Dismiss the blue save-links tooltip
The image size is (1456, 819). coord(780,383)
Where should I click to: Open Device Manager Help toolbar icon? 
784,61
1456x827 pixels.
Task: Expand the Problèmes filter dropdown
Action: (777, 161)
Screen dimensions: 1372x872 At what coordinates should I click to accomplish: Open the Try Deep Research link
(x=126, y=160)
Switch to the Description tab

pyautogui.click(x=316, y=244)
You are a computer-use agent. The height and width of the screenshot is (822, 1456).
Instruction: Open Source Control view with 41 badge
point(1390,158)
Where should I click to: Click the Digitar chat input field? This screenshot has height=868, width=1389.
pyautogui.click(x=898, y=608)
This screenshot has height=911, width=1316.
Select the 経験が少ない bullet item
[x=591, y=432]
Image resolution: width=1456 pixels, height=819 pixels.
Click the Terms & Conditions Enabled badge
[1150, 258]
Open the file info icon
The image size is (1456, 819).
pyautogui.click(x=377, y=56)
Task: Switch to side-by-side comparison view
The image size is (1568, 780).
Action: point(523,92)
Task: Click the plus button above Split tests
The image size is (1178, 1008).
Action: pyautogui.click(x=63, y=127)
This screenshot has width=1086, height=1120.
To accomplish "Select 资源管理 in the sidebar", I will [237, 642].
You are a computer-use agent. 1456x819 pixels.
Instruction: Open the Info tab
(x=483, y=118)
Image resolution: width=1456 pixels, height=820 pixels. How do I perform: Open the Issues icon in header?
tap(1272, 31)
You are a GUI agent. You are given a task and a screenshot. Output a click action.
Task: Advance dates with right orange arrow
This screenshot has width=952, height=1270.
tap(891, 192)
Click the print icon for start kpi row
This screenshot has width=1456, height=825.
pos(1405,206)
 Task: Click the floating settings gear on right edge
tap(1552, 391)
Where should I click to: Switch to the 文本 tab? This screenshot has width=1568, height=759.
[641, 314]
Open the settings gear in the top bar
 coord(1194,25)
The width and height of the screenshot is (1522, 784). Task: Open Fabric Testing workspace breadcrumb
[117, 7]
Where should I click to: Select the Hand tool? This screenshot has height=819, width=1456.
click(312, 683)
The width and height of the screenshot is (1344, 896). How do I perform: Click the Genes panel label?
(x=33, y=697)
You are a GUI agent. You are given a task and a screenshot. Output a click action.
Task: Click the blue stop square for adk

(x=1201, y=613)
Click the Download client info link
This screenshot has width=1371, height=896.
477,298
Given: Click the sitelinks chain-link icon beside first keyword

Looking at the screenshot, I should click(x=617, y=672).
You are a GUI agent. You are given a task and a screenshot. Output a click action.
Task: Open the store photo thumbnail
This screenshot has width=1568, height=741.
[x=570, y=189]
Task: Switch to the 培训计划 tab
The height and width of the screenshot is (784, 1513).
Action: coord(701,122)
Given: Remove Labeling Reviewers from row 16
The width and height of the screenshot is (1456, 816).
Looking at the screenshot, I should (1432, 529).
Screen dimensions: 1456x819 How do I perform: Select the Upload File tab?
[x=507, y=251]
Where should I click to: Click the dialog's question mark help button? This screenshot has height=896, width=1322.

(How to complete this task):
Whatever appears in the records must be returned exactly.

(Answer):
Dismiss the blue save-links tooltip
The image size is (1456, 819). coord(780,383)
Where should I click to: Open Device Manager Help toolbar icon? 
784,61
1456x827 pixels.
Task: Expand the Problèmes filter dropdown
Action: (777, 161)
Screen dimensions: 1372x872 At what coordinates should I click to accomplish: Open the Try Deep Research link
(x=126, y=160)
Switch to the Description tab

pyautogui.click(x=316, y=244)
You are a computer-use agent. The height and width of the screenshot is (822, 1456).
Instruction: Open Source Control view with 41 badge
point(1390,158)
Where should I click to: Click the Digitar chat input field? This screenshot has height=868, width=1389.
pyautogui.click(x=898, y=608)
This screenshot has height=911, width=1316.
Select the 経験が少ない bullet item
[x=591, y=432]
Image resolution: width=1456 pixels, height=819 pixels.
Click the Terms & Conditions Enabled badge
[1150, 258]
Open the file info icon
The image size is (1456, 819).
pyautogui.click(x=377, y=56)
Task: Switch to side-by-side comparison view
The image size is (1568, 780).
Action: point(523,92)
Task: Click the plus button above Split tests
The image size is (1178, 1008).
Action: pyautogui.click(x=63, y=127)
This screenshot has width=1086, height=1120.
To accomplish "Select 资源管理 in the sidebar", I will [237, 642].
You are a computer-use agent. 1456x819 pixels.
Instruction: Open the Info tab
(x=483, y=118)
Image resolution: width=1456 pixels, height=820 pixels. How do I perform: Open the Issues icon in header?
tap(1272, 31)
You are a GUI agent. You are given a task and a screenshot. Output a click action.
Task: Advance dates with right orange arrow
This screenshot has width=952, height=1270.
tap(891, 192)
Click the print icon for start kpi row
This screenshot has width=1456, height=825.
pos(1405,206)
 Task: Click the floating settings gear on right edge
tap(1552, 391)
Where should I click to: Switch to the 文本 tab? This screenshot has width=1568, height=759.
[641, 314]
Open the settings gear in the top bar
 coord(1194,25)
The width and height of the screenshot is (1522, 784). Task: Open Fabric Testing workspace breadcrumb
[117, 7]
Where should I click to: Select the Hand tool? This screenshot has height=819, width=1456.
click(312, 683)
The width and height of the screenshot is (1344, 896). How do I perform: Click the Genes panel label?
(x=33, y=697)
You are a GUI agent. You are given a task and a screenshot. Output a click action.
Task: Click the blue stop square for adk

(x=1201, y=613)
Click the Download client info link
This screenshot has width=1371, height=896.
477,298
Given: Click the sitelinks chain-link icon beside first keyword

Looking at the screenshot, I should click(x=617, y=672).
You are a GUI agent. You are given a task and a screenshot. Output a click action.
Task: Open the store photo thumbnail
This screenshot has width=1568, height=741.
[x=570, y=189]
Task: Switch to the 培训计划 tab
The height and width of the screenshot is (784, 1513).
Action: coord(701,122)
Given: Remove Labeling Reviewers from row 16
The width and height of the screenshot is (1456, 816).
Looking at the screenshot, I should (1432, 529).
Screen dimensions: 1456x819 How do I perform: Select the Upload File tab?
[x=507, y=251]
Where should I click to: Click the dialog's question mark help button? This screenshot has height=896, width=1322.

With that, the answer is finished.